> **Given records**
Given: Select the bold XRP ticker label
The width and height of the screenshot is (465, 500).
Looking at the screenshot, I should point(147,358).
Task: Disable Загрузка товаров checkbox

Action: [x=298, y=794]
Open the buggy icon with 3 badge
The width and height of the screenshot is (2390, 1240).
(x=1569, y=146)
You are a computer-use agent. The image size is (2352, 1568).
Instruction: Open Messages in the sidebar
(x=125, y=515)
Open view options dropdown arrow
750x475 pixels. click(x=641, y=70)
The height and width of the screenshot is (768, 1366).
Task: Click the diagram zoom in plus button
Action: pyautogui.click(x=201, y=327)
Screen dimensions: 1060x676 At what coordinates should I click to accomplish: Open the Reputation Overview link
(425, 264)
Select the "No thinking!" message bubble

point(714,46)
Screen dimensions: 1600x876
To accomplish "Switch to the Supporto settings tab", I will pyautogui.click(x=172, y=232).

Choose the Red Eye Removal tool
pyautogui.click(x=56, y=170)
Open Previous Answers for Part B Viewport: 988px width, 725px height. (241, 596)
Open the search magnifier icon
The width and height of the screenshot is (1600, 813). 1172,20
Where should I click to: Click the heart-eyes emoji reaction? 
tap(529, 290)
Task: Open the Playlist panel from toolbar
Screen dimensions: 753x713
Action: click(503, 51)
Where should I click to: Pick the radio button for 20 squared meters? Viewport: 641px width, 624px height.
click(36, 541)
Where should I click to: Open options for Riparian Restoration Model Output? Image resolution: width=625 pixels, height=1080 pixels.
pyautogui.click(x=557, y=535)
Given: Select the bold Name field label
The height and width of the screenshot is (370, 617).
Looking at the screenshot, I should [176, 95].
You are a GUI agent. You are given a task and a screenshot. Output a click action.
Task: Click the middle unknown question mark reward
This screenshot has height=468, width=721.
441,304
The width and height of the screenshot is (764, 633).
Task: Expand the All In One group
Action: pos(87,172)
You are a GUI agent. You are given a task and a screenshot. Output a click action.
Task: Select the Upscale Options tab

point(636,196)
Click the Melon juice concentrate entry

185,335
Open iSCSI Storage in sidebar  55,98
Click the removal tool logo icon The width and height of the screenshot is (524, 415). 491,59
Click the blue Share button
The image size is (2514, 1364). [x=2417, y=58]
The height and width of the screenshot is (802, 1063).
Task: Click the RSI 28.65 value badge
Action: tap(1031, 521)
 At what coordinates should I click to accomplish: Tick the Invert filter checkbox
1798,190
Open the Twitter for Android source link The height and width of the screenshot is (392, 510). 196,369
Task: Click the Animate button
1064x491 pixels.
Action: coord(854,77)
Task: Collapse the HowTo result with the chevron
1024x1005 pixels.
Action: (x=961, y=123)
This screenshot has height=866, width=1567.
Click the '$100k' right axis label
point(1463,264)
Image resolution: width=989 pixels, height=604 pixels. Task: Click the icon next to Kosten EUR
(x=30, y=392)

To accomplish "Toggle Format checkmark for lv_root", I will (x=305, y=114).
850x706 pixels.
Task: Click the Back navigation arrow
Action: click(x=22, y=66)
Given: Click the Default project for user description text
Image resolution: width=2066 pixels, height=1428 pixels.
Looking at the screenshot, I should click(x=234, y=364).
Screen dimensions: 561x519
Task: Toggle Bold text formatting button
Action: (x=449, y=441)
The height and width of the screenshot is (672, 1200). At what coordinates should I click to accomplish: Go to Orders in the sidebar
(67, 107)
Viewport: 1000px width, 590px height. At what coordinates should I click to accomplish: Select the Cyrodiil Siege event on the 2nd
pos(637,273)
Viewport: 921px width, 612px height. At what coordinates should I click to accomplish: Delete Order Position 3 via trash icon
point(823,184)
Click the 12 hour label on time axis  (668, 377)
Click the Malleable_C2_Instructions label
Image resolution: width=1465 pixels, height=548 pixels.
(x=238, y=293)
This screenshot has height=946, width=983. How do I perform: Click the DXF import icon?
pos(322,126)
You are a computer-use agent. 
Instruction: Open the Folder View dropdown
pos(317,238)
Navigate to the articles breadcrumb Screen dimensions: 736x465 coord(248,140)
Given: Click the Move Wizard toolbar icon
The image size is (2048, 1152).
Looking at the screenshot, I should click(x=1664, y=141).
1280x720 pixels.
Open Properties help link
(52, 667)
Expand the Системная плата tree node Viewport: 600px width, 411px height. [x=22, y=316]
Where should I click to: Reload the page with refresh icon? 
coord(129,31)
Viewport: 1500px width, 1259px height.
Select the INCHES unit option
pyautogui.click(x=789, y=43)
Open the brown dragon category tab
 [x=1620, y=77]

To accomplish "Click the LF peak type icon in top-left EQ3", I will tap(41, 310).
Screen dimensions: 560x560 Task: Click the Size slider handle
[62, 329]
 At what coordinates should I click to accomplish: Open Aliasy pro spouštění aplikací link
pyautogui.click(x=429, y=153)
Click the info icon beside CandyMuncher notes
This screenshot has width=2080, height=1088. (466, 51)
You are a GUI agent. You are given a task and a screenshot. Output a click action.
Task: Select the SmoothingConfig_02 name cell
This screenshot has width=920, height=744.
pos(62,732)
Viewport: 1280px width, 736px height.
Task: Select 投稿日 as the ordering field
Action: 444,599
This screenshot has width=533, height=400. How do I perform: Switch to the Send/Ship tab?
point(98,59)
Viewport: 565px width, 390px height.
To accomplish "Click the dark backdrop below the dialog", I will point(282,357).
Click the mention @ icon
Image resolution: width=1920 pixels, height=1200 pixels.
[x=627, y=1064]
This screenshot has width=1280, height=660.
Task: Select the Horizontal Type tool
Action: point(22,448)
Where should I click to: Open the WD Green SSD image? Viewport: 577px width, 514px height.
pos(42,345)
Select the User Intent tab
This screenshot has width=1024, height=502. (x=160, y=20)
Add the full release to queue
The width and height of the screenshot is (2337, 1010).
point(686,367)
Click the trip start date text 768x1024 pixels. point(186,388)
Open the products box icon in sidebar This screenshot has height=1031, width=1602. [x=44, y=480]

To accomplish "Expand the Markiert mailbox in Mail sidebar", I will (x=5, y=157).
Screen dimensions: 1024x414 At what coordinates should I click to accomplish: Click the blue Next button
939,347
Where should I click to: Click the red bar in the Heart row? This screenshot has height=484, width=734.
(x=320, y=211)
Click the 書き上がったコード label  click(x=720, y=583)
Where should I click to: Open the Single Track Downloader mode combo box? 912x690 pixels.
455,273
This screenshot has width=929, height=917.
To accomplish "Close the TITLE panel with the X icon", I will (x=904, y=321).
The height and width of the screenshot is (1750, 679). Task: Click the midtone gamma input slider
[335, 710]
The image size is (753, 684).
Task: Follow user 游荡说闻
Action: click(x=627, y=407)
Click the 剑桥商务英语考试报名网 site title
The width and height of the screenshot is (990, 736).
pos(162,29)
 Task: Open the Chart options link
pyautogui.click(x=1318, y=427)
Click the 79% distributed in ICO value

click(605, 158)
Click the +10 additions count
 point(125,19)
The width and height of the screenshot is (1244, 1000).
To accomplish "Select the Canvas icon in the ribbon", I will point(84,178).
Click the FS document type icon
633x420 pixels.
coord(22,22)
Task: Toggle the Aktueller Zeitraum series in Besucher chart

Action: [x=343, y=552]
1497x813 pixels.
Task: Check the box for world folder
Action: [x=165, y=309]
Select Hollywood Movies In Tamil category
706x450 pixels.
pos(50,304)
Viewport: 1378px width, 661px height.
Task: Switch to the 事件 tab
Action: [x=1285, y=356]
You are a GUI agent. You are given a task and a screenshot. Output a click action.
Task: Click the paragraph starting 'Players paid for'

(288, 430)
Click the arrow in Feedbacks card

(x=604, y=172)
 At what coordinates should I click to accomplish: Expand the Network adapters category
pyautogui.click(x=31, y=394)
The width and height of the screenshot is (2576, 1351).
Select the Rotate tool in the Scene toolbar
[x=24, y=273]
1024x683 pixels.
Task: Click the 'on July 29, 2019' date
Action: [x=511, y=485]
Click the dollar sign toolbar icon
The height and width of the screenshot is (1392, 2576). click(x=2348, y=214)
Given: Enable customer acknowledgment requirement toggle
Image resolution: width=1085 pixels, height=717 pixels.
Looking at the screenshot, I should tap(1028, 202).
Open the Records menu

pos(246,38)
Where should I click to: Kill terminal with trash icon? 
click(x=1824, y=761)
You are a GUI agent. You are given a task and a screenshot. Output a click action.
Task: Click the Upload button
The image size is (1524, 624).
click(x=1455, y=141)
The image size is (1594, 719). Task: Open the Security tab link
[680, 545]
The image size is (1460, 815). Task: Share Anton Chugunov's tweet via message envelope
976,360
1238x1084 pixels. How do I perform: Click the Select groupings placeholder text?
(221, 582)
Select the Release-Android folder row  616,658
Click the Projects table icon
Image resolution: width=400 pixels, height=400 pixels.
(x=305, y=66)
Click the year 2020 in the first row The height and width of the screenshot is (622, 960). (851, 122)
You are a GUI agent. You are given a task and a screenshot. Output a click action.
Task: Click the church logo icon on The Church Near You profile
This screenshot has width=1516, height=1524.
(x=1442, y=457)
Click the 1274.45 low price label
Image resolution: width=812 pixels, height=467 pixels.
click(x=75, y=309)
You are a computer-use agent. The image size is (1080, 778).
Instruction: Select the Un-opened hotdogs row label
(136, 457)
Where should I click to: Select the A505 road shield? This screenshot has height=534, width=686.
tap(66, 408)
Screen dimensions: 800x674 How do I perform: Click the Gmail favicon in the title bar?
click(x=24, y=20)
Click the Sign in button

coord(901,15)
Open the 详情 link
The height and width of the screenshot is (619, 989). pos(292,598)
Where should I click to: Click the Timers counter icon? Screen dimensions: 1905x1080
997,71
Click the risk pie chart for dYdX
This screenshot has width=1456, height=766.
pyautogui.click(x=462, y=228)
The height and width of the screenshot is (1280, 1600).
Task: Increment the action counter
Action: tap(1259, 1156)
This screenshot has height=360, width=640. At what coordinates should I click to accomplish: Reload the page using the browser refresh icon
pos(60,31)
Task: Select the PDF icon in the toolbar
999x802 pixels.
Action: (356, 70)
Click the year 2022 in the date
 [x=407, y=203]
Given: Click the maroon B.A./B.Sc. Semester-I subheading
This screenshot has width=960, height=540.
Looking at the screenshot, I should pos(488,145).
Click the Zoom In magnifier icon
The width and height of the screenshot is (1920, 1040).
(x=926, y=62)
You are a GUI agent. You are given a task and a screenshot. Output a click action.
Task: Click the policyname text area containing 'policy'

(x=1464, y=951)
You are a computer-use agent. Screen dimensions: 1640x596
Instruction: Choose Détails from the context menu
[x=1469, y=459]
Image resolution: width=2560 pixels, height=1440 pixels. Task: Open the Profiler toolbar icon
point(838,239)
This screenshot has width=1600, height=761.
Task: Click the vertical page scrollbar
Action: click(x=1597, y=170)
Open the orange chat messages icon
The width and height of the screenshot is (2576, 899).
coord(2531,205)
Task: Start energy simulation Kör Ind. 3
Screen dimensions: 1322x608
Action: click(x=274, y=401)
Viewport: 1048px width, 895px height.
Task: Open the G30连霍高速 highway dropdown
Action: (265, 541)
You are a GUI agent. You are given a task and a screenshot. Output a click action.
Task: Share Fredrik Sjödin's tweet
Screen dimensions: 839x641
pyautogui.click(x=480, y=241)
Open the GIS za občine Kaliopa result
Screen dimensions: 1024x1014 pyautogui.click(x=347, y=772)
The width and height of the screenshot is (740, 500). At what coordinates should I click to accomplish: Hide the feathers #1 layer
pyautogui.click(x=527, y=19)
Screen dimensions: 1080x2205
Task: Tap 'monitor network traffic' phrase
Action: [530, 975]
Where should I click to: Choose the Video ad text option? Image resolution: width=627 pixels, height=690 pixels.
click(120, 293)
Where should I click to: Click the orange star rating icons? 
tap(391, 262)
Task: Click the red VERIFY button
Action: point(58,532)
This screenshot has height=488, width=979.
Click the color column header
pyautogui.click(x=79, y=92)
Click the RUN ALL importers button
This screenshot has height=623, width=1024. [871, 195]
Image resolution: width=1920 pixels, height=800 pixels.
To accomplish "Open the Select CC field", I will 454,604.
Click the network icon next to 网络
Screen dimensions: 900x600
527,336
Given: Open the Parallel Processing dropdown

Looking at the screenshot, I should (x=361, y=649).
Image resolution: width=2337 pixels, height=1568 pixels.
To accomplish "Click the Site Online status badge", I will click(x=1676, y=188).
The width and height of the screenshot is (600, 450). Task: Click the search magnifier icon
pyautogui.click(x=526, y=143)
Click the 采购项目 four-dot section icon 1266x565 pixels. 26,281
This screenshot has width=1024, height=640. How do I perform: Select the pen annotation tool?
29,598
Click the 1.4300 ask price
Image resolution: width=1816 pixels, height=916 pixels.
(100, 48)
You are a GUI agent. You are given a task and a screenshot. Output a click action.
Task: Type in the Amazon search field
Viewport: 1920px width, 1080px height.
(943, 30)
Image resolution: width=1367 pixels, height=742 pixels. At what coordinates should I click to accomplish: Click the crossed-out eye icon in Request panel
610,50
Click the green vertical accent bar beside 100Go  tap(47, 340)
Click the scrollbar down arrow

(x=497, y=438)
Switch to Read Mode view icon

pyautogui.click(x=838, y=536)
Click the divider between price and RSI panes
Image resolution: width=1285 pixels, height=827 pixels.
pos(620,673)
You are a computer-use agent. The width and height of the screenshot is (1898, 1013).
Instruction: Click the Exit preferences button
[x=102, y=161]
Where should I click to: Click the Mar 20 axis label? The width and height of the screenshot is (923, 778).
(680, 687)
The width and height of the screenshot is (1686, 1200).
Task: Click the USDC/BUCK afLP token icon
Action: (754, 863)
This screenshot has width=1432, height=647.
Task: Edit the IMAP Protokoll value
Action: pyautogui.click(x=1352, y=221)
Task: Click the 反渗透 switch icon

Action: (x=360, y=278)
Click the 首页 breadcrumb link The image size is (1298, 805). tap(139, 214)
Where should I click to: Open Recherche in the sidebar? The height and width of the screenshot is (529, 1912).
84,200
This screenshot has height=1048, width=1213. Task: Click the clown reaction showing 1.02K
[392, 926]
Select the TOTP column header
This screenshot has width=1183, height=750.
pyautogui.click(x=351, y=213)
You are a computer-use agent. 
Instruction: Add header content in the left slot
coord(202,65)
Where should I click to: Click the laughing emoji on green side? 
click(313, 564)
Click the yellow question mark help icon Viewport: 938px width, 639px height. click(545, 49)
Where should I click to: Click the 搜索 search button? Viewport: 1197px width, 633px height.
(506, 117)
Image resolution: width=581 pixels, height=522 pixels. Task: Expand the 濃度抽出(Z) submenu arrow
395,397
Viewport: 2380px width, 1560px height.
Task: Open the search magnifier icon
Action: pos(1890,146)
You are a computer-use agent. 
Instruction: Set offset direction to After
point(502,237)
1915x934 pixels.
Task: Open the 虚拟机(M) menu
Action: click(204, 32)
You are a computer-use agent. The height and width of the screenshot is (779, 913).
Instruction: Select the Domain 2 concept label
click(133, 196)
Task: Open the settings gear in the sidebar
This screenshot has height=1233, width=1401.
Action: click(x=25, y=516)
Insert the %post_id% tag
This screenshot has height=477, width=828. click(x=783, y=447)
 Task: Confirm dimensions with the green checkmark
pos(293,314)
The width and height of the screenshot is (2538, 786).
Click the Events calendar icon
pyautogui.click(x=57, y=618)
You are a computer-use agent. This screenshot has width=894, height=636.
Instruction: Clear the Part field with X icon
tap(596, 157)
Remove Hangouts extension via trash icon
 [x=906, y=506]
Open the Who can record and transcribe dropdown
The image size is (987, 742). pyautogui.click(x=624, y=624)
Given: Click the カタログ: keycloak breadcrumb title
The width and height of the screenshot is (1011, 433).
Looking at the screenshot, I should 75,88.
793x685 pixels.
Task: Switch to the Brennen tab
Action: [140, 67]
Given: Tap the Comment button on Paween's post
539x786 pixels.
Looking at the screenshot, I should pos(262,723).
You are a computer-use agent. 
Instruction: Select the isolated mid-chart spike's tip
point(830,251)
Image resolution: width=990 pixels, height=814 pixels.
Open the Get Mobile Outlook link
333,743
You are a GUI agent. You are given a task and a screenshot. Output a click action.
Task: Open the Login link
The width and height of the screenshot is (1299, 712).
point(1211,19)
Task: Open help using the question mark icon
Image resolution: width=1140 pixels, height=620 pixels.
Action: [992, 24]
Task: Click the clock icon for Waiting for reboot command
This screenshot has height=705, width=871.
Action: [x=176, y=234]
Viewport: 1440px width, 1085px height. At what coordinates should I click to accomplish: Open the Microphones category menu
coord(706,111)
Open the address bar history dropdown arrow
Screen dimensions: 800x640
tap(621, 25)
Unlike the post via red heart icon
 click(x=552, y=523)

> **The request**
Repeat verbatim every line of the records from the one containing "Where should I click to: Open the WD" through the one containing "will (x=5, y=157).", both included.

> **Output of the task**
Where should I click to: Open the WD Green SSD image? Viewport: 577px width, 514px height.
pos(42,345)
Select the User Intent tab
This screenshot has width=1024, height=502. (x=160, y=20)
Add the full release to queue
The width and height of the screenshot is (2337, 1010).
point(686,367)
Click the trip start date text 768x1024 pixels. point(186,388)
Open the products box icon in sidebar This screenshot has height=1031, width=1602. [x=44, y=480]

To accomplish "Expand the Markiert mailbox in Mail sidebar", I will (x=5, y=157).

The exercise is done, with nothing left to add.